By Miriam Bruce on 10/19/20 5:55 PM
Following our most recent piece on “the end of the Furlough Scheme”, I wanted to better round out the discussion by including some much needed legal perspective here in England. An obvious choice in this endeavor was friend and peer, Miriam Bruce, Partner in Mayer Brown’s Employment group in London. Miriam is knowledgeable, approachable, pragmatic and held in high esteem among her clients and colleagues.
Miriam deals with a wide range of contentious and non-contentious employment law matters and acts for clients across a variety of sectors, including insurance, financial services, retail and manufacturing.
As set out in IDS’s earlier blog, the UK’s furlough scheme is about to end. The Chancellor has now announced his “Furlough 2.0” – a wage subsidy programme called the Job Support Scheme (“JSS”). The aim, of course, is to help UK employers weather the continuing COVID-19 storm, with the hope of saving jobs or at least staving off mass redundancies when the current furlough scheme comes to an end on 31 October. Helpfully, employers who have not previously used furlough can benefit from JSS and employers who retain staff under JSS can also claim the £1,000 job retention bonus. However, unlike the blanket approach of the furlough scheme JSS has a more nuanced and focused approach. First, it appears to target small and medium sized businesses (“SMEs”), with larger companies only able to benefit in certain circumstances. Secondly, the JSS will only be available for employees who are working a proportion of their time, and will not benefit those laid off entirely. In addition, Government support is now set at a maximum of up to 22% of an employee’s capped wages, as opposed to 80% at the start of furlough.
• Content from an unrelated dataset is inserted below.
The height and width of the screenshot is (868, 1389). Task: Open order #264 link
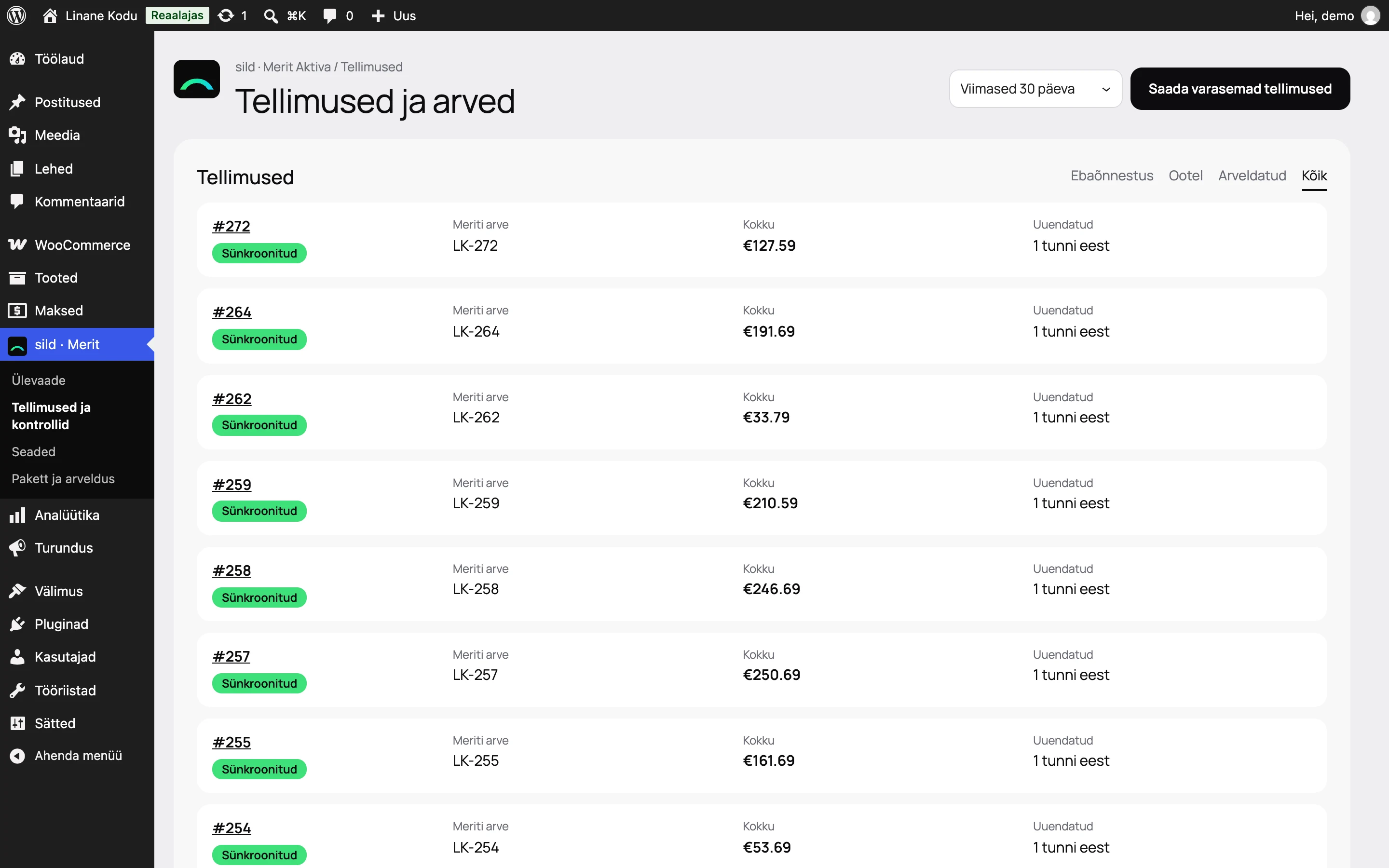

The scheme will run for six months from 1 November 2020 and is available to employees whose hours have been reduced due to decreased demand, provided they are working at least a third of their normal working time. The employer will pay the portion that is worked and for the hours not worked, the employer and the government will pay a third each, based on salary capped at £697.92 per month. All SMEs will be eligible to participate in the Scheme, however large companies will only be eligible if their turnover has fallen due to COVID-19. We await further detail on the level at which the turnover threshold is going to be set.
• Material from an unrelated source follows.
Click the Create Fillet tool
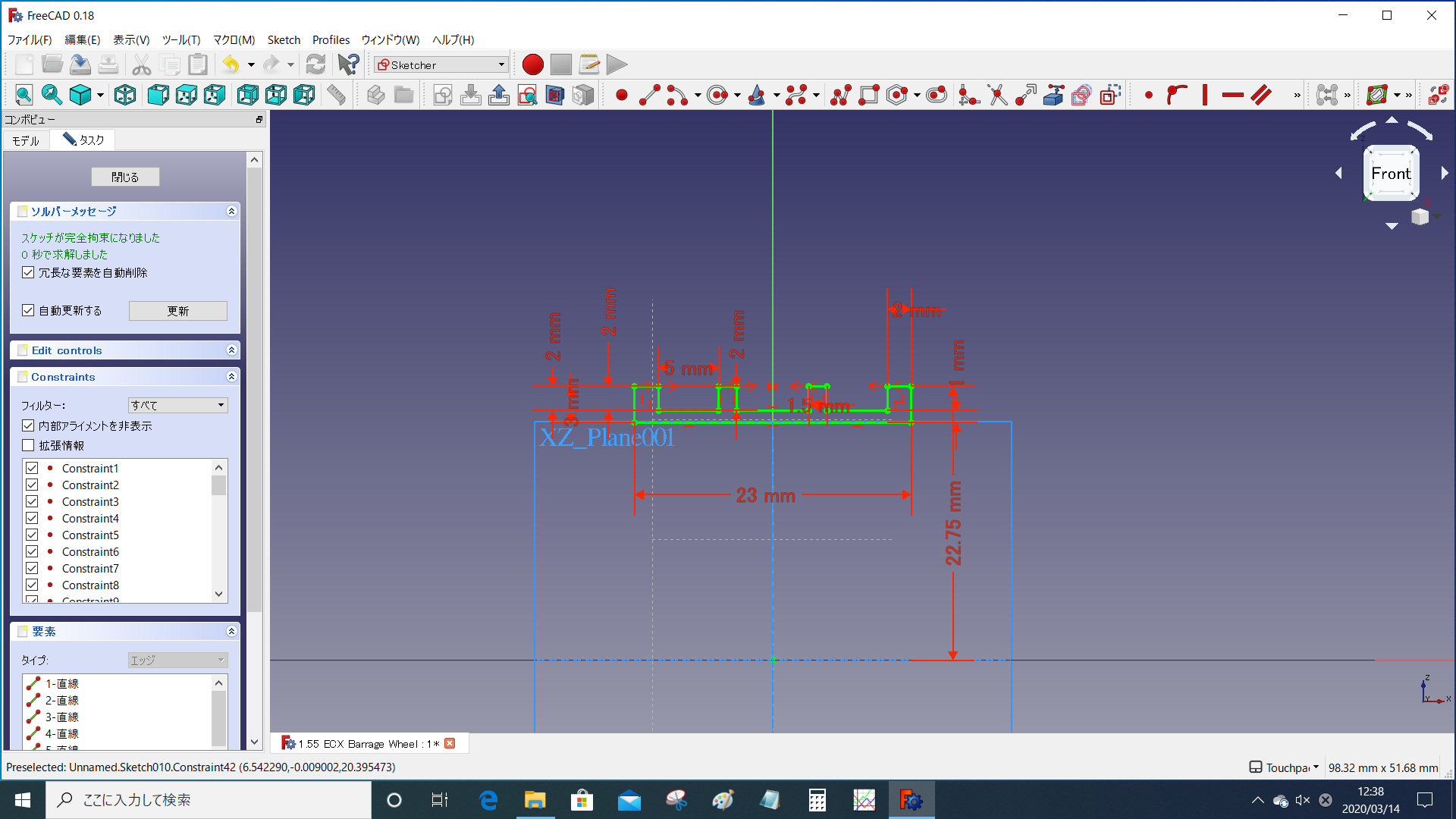 pyautogui.click(x=969, y=95)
The Scheme has parallels with similar concepts already up and running successfully in other countries, including Germany’s “short time work” scheme (which provides workers whose hours have been reduced with a top-up from the German government) and France’s “unemployment scheme” (in which the French Government has agreed to pay 93 percent of an employee’s net salary regardless of whether they are working full time). Given there are currently over two million UK employees still on furlough and with the R number on the rise, this announcement is a timely one for UK SMEs.
Much remains unclear as regards the JSS and, as we saw with the furlough scheme, the devil is often in the detail and the resulting legislation can often differ in important respects to what appears to be the case from the Government announcements. Whether it will be enough to stave off the wave of redundancies that has been predicted remains to be seen. It is clearly less generous for employers than the furlough scheme as they will need to meet the lion’s share of their employees’ pay for reduced work and offers no assistance to employees for whom there is no significant work available. As such, a reduction in the scale of redundancies seems more likely than avoiding them entirely. Indeed, a recent report from the Office for National Statistics has confirmed that redundancies in the UK have reached their highest level since 2009.
Given the far more limited reach of JSS and growing number of redundancies (which seems likely to rise further notwithstanding the introduction of JSS), it seems inevitable that we will see an increase in litigation brought by departing employees against their employer. This is, after all, what happened after the global financial crisis in 2008. If redundancies are on the horizon, careful planning will undoubtedly assist employers in mitigating the risk of successful claims, including considering alternatives to job losses at an early stage (such as paid or unpaid sabbaticals, pay or benefits changes and changes to working hours) as well as factoring in any legal obligations should redundancies be required (such as collective consultation). This planning phase should also extend to ensuring those involved in planning and implementing an exercise are trained in key aspects of a redundancy process, including the importance of consultation with staff, considering alternatives to redundancy and taking care in recording corporate proposals and decisions appropriately in writing. If matters become contentious, all written records (whether electronic or written) could end up in the hands of a disgruntled employee or before a Tribunal either through disclosure or a data subject access request. Poor quality documentation could create insurmountable difficulties for an employer involved in litigation. If, on the other hand, those contemporaneous documents have properly and diligently recorded an employer’s redundancy process, then this will help an employer to defend its position and processes robustly.